Wednesday, October 24, 2012

Napoleon...an Enemy of Love?

"Time for Love?", Wallace Collection, London
"Have you got three minutes?"

Napoleon was an "Enemy to love" to his siblings as he forced his youngest brother Jerome to divorce his American wife and tried unsuccessfully to do the same with his brother Lucien (see earlier post, Napoleon and the Rebel, http://americanconservativeinlondon.blogspot.co.uk/2012/10/napoleon-and-rebel.html).  Moreover, Napoleon sacrificed his own happiness as well divorcing the only woman that he ever loved, Josephine de Beauharnais, for "reasons of state".  He adored his wife Josephine de Beauharnais, but in order to perpetuate his dynasty the Empire required a fertile womb.  He divorced Josephine in order to marry the 19 year-old Hapsburg Princess Marie Louise in 1810.  When they first met on March 27, 1810 she is said to have remarked, "You are much better-looking than your portrait."  Napoleon's only legitimate offspring, Napoleon II or the King of Rome, was born to much imperial fanfare on March 20, 1811.  A 101- gun salute was fired to let Parisians know that the Emperor now had a son and heir!

Commander K. with Napoleonic Cannon, Holland and Holland, Northwood, England
Stendhal wrote one of the very first biographies of Napoleon in 1818, A Life of Napoleon, while the Emperor was still alive in exile on St. Helena.  Stendhal was a staunch Republican who viewed Napoleon sympathetically and regarded his Empire as a continuation of the ideals of the French Revolution.  Stendhal describes Napoleon "the lover" as follows:

Napoleon Cameo, Wallace Collection, London
"You look so much better than this, dear" Marie Louise

"When, in his youth, Napoleon had been poor and completely devoted to serious matters, he had nevertheless been very far from indifferent to women.  His extremely thin appearance, his smallness and his poverty were not likely to give him confidence or to gain him many successes.  It had required courage in small doses.  It would not surprise me to think of him as having been shy with women.  He feared their ridicule and this man to whom fear was unknown, revenged himself upon them in his heyday by constantly and crudely expressing a fine contempt for them to which he would not have referred had it been true.  Before his elevation to power, he wrote to his friend Director Rey, about a passionate love affair in which Lucien was entangled:

'Women are like muddy sticks: one cannot pick them up without being soiled.'  By means of this inelegant image he sought to point out the errors of conduct to which they led; it was a prophecy.  If he hated women it was because he had a supreme fear of the ridicule which they dispensed.  Finding himself at dinner with Madame de Stael, whom it would have been so easy to have won over.

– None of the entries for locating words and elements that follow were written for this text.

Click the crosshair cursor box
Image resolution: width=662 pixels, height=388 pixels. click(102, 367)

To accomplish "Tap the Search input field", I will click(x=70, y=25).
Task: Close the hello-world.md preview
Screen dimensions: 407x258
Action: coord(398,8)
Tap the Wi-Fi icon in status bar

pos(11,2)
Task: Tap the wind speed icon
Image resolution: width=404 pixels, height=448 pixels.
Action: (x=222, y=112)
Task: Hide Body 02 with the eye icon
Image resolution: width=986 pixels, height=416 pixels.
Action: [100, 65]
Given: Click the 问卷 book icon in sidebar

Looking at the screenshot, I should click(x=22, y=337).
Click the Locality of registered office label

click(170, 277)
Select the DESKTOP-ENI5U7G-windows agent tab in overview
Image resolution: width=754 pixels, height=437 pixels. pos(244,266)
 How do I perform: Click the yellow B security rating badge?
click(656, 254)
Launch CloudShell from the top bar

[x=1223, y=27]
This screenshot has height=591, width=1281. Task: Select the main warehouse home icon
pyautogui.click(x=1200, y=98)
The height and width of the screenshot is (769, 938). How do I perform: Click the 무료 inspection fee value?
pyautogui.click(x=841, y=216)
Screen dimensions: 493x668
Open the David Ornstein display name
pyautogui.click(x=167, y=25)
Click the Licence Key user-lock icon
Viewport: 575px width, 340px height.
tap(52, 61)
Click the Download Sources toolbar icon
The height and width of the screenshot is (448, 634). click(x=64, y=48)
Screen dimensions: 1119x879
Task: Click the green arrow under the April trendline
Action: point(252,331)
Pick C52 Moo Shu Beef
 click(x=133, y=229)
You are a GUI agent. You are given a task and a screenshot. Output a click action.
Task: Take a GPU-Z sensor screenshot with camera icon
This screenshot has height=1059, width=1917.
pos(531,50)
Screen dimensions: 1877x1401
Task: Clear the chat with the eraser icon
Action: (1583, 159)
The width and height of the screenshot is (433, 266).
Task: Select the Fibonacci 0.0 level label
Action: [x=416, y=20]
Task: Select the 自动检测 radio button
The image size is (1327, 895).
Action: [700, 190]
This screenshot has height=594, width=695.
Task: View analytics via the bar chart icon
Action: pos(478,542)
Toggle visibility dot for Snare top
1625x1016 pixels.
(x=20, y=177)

He said coarsely that he only liked women who attended to their children."

Napoleon and Josephine, Wallace Collection, London
Here is how Stendhal describes Napoleon's "close encounters" with members of the opposite sex:

"Seated at a small table, his sword by his side, the Emperor would be busy signing decrees.  The lady would enter the room.  Without moving he would tell her to get into bed.  Shortly after, carrying a candle he would show her out and would then return to reading his decrees, correcting and signing them.  The essential part of the interview had lasted no more than three minutes.  Frequently his Mameluke was behind a screen.  He had sixteen such interviews with Mademoiselle George, and at one of them gave her a fistful of banknotes: there were ninety-six in all.  This had been arranged by the valet Constant.  Sometimes the lady would take off her shift and then, without troubling to move, he would send her away.

Mademoiselle George, "Fistful of Francs"
Such conduct on the part of the Emperor drove the women of Paris to despair.  To send them away after two minutes so as to sign his decrees and frequently without even removing his sword, seemed to them frightful, as it amounted to making them eat dirt."

A Life of Napoleon, Stendhal, 1818  www.amzn.com/0749296046

Countess Marie Walewska, 1786 1817
On January 25, 1814 Napoleon saw Empress Marie Louise and his son, the King of Rome, for the very last time.  She returned with her son to the Austrian Imperial family in Vienna.  On April 11, 1814 Napoleon abdicated and proceeded to exile on the island of Elba.  The Empress Josephine, ever a victim of fashion, died of pneumonia on May 29, 1814 after having caught a chill while walking dressed "a la mode" in the gardens of Malmaison with Tsar Alexander I.  Napoleon's beautiful Polish mistress, the Countess Marie Walewska, with whom he had an illegitimate son in 1810, visited him on Elba, but did not accompany him to St. Helena after Napoleon's defeat at Waterloo in 1815.

Commander Kelly says, "Napoleon worshipped, not at the altar of Venus, but rather that of Mars;  he sacrificed private love for public power and ultimately ended his life with neither, haunted by memories of his faded grandeur on the barren rock of St. Helena."